Background: The etiopathogenesis of ulcerative colitis (UC) is still unclarified, hence, it is important to use new technology
and medicinal intervention for its further study. Aims: Through the detection of P-selectin expression in oxazolone-induced colitis in mice and to investigate the possible therapeutic use of
tetramethylpyrazine (TMP) in ulcerative colitis and its mechanism of action. Methods: Forty mice were divided randomly in five group, 8 mice in each group: normal control group, model group, low dose group (TMP 0.5 mg/ml), moderate dose group (TMP 1 mg/ml) and high dose group (TMP 2 mg/ml). Except the normal control group, experimental colitis was induced in all mice by oxazolone enema.

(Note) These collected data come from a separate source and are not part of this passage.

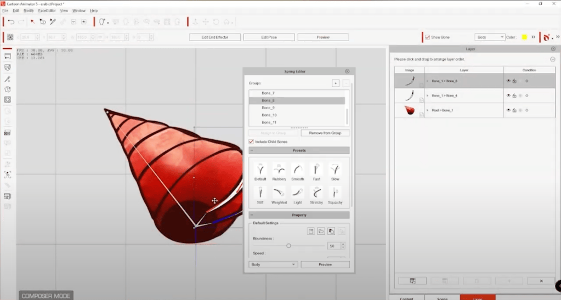Image resolution: width=561 pixels, height=300 pixels.
Task: Click the Remove from Group button
Action: tap(325, 133)
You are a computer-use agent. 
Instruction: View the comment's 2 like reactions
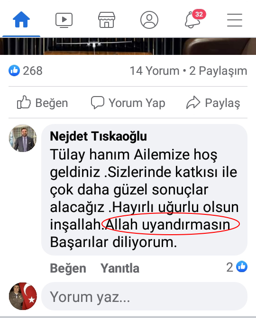tap(237, 267)
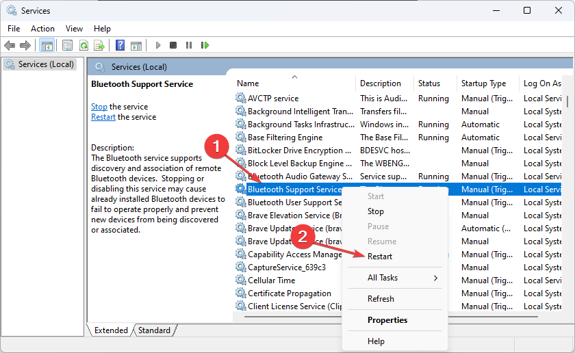The height and width of the screenshot is (353, 575).
Task: Click the Show/Hide Console Tree toolbar icon
Action: click(x=47, y=45)
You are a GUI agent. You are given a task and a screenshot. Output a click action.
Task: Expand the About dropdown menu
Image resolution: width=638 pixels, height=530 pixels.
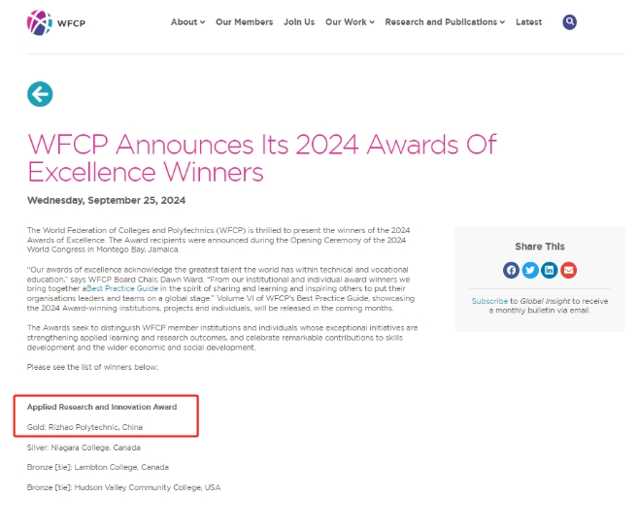187,22
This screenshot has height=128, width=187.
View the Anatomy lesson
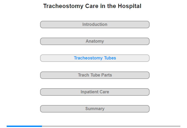coord(95,41)
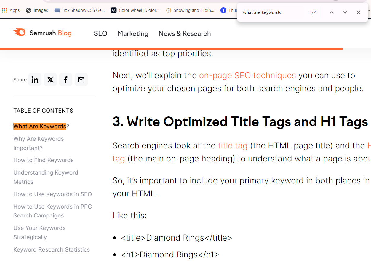Click the Semrush Blog logo
371x264 pixels.
[42, 33]
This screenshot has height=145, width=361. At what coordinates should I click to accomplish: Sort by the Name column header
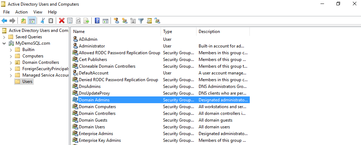point(115,32)
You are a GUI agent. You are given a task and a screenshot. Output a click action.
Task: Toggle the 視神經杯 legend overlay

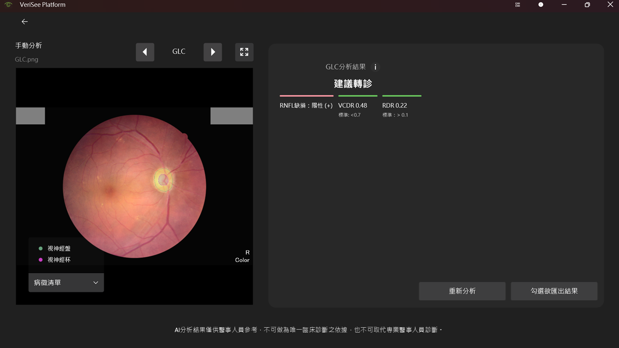pyautogui.click(x=59, y=260)
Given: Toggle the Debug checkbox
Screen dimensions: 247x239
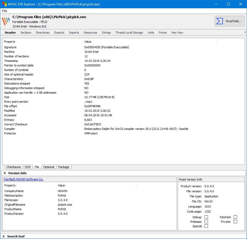Looking at the screenshot, I should (206, 217).
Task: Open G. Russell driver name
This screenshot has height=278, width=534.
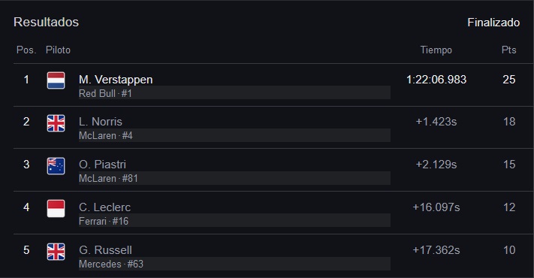Action: [106, 250]
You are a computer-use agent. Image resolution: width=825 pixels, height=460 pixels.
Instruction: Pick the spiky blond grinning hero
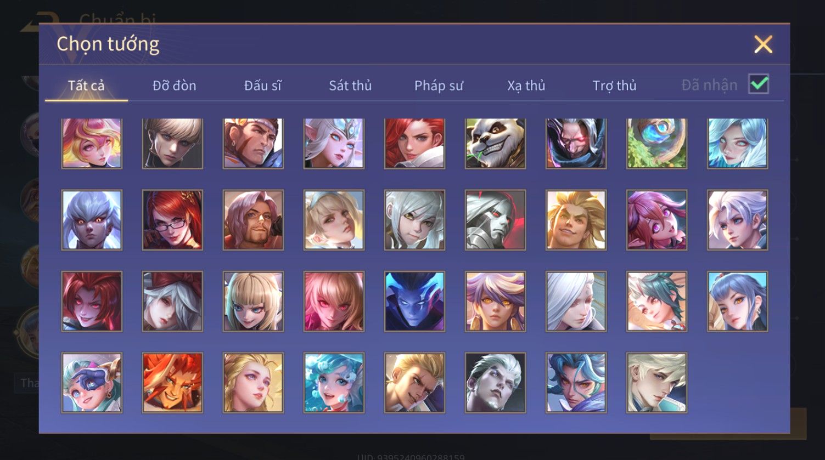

All mice were sacrificed 3 days later, and peripheral blood
mononuclear cells (PBMC), splenic mononuclear cells (SMC) and intestinal mucosal lamina propria mononuclear cells (LPMC) were isolated and cultured in vitro together with TMP. Expression of P-selectin in SMC, LPMC was determined by fluorescence quantitative polymerase chain reaction (PCR). Results: In all three types of mononuclear cells, the expression of P-selectin in the model group, low-and high-dose TMP groups was significantly higher than that in normal control group (P<0.01). In SMC and LPMC, the expression of P-selectin in moderate-and high-dose TMP groups was lower than that in model group (P<0.05). Conclusions: The results indicate that expression of P-selectin was increased in oxazolone-induced colitis and can be inhibited by TMP.